### WHAT THE EXERCISE ASKS
Return exactly the lines below, starting with the one that has "Instruction: Open the Firefox" and going on through the one that has "This screenshot has height=896, width=1356.".

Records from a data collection

■ ■ ■

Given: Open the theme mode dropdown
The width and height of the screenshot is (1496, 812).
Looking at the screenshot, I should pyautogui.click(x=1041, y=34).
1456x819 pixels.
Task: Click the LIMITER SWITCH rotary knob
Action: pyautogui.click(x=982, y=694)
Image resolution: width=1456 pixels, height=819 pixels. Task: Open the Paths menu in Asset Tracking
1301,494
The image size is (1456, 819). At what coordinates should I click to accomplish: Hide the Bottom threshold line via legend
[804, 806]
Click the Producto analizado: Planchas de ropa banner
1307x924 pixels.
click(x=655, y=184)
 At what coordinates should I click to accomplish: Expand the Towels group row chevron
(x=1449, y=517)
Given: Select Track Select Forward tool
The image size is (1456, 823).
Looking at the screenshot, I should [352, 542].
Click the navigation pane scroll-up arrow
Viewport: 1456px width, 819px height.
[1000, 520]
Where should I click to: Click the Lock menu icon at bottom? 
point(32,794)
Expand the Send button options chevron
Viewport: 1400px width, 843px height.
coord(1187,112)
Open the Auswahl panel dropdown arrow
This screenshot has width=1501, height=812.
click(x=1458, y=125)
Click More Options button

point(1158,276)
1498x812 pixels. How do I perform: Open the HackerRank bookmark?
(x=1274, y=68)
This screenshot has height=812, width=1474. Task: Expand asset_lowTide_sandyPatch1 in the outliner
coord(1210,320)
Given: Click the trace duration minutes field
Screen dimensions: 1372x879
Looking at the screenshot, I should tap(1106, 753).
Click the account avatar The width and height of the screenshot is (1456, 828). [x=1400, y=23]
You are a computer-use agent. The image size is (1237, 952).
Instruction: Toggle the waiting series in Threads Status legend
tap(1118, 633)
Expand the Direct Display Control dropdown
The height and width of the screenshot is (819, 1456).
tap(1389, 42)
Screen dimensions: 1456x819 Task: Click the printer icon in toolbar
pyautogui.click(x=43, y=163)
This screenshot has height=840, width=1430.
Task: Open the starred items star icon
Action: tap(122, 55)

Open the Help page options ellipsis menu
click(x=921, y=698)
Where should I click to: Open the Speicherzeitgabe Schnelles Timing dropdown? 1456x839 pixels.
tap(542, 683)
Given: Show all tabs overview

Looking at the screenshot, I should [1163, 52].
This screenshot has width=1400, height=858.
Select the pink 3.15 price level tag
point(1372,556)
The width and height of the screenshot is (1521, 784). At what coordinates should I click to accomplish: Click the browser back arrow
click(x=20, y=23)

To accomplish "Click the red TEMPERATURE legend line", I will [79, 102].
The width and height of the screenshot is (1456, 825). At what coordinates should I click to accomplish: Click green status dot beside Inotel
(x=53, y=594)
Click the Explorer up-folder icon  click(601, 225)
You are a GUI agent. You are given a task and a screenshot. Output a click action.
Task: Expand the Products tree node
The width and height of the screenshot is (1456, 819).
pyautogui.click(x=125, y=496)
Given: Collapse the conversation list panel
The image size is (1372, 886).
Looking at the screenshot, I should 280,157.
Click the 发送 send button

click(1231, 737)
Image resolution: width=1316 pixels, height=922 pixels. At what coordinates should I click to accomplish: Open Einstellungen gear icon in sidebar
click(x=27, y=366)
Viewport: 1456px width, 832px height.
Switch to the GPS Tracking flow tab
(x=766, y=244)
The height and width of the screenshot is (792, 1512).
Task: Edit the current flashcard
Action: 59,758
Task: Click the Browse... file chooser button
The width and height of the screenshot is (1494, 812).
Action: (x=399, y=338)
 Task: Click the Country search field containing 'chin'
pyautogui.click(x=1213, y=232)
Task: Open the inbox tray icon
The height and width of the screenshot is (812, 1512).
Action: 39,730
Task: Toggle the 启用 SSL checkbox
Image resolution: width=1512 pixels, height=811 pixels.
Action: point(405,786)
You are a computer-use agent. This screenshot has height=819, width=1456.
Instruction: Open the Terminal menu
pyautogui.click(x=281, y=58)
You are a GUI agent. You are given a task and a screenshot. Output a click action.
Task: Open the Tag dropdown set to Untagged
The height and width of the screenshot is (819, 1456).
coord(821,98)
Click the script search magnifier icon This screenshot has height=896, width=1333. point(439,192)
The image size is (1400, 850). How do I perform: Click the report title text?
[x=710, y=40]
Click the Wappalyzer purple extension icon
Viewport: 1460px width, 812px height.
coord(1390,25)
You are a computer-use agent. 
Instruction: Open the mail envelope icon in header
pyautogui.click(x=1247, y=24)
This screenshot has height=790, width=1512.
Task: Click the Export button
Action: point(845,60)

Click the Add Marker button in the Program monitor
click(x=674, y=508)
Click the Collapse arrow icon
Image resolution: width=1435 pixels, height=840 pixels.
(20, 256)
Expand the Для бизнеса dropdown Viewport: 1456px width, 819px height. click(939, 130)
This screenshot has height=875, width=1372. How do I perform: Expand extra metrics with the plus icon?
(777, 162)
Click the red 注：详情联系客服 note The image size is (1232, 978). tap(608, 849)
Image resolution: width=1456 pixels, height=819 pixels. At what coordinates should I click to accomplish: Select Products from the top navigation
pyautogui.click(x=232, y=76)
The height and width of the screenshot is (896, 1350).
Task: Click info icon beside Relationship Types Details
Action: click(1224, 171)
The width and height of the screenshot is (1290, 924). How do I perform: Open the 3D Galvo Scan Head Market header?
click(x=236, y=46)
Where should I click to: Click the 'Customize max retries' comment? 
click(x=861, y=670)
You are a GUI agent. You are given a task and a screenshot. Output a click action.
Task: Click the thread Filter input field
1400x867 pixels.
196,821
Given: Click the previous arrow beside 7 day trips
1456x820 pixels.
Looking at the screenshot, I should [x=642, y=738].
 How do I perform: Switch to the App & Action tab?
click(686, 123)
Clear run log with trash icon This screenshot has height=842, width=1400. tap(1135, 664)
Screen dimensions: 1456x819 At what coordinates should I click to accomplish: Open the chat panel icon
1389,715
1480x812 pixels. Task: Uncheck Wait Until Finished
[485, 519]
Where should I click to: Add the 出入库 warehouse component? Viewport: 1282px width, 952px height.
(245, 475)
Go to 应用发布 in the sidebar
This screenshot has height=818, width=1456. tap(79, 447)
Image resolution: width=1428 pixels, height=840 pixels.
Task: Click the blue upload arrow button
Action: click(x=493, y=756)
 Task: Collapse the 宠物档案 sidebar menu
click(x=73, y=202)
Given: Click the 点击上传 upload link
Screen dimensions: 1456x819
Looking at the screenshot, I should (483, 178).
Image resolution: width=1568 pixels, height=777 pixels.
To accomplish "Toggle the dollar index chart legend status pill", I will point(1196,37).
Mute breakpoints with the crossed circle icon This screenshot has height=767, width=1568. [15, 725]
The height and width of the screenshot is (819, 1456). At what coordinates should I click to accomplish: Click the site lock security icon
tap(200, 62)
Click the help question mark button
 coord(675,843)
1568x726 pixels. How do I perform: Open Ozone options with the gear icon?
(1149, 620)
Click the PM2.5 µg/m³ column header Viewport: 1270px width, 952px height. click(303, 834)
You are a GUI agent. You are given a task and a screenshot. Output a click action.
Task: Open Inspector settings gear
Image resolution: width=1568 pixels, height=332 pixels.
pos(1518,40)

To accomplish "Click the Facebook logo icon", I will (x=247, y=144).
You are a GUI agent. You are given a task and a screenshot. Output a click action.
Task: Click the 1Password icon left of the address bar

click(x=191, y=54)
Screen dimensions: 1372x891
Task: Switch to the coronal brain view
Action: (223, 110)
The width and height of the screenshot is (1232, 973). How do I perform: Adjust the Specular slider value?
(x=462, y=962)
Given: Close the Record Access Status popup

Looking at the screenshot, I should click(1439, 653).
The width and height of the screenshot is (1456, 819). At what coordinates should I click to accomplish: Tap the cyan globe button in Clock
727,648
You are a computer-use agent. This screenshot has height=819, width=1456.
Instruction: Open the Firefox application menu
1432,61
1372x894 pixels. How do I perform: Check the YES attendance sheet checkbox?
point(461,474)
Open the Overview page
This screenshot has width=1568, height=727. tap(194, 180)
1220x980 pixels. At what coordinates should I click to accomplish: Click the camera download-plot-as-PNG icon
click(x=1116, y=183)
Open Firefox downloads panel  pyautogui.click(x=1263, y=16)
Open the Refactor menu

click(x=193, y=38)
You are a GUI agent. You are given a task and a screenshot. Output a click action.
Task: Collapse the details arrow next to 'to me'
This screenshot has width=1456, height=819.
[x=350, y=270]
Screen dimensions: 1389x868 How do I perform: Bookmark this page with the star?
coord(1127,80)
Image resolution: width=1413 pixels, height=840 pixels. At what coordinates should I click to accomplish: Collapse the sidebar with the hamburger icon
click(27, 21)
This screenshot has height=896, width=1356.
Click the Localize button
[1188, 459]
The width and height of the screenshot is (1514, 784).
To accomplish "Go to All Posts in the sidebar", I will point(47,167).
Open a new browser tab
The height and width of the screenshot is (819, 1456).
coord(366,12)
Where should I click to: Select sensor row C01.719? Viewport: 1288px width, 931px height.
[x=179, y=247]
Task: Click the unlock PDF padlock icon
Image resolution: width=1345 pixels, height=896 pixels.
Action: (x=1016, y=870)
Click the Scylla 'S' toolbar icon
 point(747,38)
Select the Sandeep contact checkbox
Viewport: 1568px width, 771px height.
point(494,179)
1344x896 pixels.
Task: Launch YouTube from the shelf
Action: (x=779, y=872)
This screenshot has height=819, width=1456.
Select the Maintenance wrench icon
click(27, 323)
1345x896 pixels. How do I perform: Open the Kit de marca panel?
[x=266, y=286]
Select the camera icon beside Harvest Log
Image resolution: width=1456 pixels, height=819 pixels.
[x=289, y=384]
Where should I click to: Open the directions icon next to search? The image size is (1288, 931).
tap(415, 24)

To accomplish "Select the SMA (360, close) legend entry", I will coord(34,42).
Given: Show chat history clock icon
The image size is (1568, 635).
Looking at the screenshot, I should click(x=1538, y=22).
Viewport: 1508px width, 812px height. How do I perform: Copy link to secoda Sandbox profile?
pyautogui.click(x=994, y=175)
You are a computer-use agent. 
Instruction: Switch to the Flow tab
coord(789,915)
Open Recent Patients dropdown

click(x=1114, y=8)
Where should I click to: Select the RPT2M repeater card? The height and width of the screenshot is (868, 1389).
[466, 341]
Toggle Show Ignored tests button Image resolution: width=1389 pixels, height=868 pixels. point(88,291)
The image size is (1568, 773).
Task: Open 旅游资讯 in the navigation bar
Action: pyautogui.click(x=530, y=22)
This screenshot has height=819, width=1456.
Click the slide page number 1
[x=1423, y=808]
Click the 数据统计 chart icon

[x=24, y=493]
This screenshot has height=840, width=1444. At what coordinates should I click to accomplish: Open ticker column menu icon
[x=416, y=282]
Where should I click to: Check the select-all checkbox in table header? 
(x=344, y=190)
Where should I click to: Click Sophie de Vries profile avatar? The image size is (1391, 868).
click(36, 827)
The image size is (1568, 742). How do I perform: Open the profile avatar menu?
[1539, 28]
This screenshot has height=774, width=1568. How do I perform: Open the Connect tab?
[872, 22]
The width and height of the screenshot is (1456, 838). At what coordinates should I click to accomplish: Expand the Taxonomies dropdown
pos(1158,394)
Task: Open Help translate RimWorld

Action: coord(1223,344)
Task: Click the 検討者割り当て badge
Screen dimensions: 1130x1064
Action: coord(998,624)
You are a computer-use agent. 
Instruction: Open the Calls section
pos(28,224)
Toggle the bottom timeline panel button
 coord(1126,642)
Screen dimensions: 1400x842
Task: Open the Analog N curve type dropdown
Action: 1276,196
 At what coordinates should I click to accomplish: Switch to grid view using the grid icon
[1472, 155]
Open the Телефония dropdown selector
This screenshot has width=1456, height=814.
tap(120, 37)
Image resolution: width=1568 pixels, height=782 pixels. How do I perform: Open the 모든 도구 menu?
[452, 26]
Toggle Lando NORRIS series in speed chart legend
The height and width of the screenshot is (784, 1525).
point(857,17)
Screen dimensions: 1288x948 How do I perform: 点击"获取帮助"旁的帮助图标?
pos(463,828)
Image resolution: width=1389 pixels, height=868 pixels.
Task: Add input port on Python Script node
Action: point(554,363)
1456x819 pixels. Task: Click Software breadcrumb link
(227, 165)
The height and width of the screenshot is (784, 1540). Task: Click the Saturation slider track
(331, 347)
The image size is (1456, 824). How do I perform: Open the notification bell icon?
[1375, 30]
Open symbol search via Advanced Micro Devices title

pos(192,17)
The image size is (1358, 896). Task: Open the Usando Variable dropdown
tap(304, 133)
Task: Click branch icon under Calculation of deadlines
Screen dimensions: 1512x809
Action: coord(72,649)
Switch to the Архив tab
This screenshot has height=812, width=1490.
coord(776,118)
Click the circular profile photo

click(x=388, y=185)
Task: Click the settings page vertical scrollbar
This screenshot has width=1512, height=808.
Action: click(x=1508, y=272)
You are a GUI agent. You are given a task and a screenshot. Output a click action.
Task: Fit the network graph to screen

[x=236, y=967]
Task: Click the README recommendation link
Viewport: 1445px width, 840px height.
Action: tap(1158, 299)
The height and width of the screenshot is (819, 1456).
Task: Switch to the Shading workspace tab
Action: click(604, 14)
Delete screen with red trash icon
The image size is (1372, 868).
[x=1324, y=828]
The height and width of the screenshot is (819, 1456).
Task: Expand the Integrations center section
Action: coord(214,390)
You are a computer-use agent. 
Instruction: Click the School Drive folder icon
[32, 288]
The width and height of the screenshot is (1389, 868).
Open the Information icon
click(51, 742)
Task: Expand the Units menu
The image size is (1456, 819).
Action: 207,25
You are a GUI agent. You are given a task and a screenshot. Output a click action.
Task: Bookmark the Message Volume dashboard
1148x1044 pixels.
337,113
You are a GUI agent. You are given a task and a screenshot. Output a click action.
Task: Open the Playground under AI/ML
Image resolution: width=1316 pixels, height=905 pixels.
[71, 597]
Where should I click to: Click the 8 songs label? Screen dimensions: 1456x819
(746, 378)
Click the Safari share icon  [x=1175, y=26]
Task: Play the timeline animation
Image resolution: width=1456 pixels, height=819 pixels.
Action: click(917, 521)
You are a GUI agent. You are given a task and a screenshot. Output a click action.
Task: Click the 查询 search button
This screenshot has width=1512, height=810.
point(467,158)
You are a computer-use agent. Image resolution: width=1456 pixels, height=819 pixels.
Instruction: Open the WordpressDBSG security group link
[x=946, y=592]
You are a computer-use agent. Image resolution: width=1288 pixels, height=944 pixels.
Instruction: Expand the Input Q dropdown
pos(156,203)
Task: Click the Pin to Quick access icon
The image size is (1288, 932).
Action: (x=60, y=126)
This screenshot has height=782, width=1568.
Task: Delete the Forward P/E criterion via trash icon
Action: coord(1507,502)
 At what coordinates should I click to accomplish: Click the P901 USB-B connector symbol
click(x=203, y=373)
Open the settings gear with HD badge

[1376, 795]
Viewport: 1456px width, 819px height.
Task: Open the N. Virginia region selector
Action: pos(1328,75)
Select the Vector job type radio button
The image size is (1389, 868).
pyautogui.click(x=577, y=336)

■ ■ ■

### YOUR SOLUTION
Instruction: Open the Firefox application menu
1432,61
1372x894 pixels. How do I perform: Check the YES attendance sheet checkbox?
point(461,474)
Open the Overview page
This screenshot has width=1568, height=727. tap(194, 180)
1220x980 pixels. At what coordinates should I click to accomplish: Click the camera download-plot-as-PNG icon
click(x=1116, y=183)
Open Firefox downloads panel  pyautogui.click(x=1263, y=16)
Open the Refactor menu

click(x=193, y=38)
You are a GUI agent. You are given a task and a screenshot. Output a click action.
Task: Collapse the details arrow next to 'to me'
This screenshot has width=1456, height=819.
[x=350, y=270]
Screen dimensions: 1389x868 How do I perform: Bookmark this page with the star?
coord(1127,80)
Image resolution: width=1413 pixels, height=840 pixels. At what coordinates should I click to accomplish: Collapse the sidebar with the hamburger icon
click(27, 21)
This screenshot has height=896, width=1356.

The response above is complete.